Will you write out the data exactly, excluding every picture?
##########
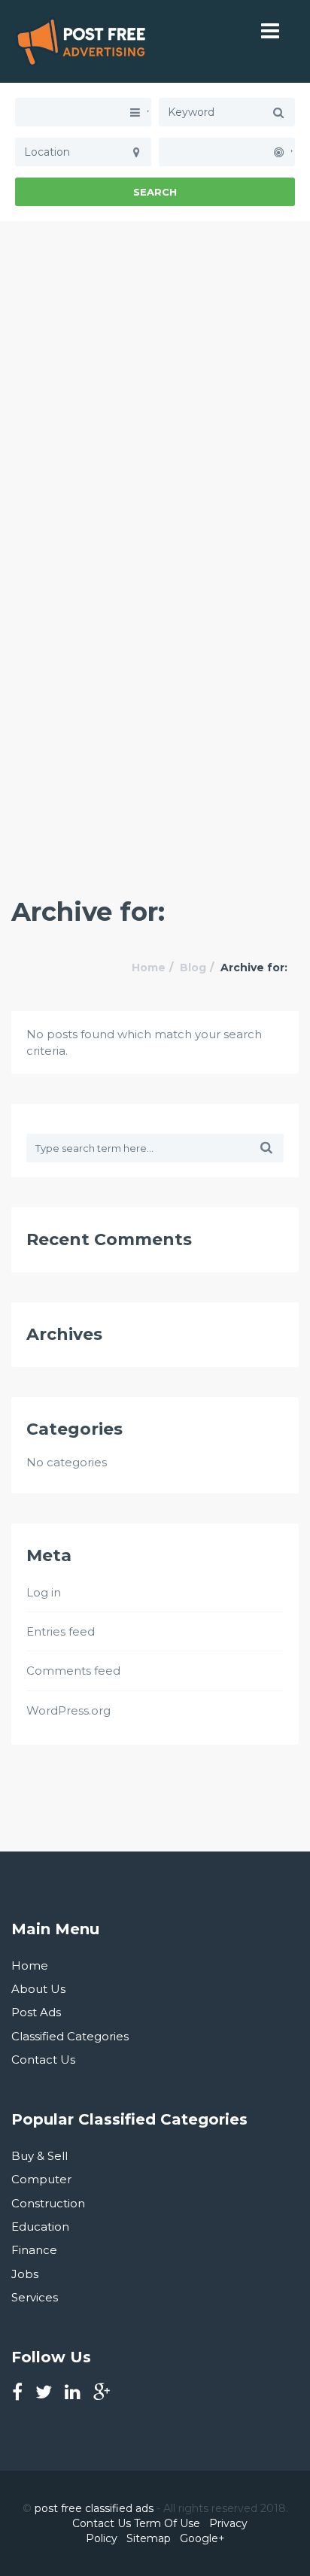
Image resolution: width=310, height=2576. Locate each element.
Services (34, 2297)
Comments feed (73, 1670)
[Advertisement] (155, 376)
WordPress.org (68, 1710)
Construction (48, 2203)
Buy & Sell (39, 2156)
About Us (38, 1989)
##########
OUTPUT OF THE TASK ->
Image resolution: width=310, height=2576. Locate each element.
Services (34, 2297)
Comments feed (73, 1670)
[Advertisement] (155, 376)
WordPress.org (68, 1710)
Construction (48, 2203)
Buy & Sell (39, 2156)
About Us (38, 1989)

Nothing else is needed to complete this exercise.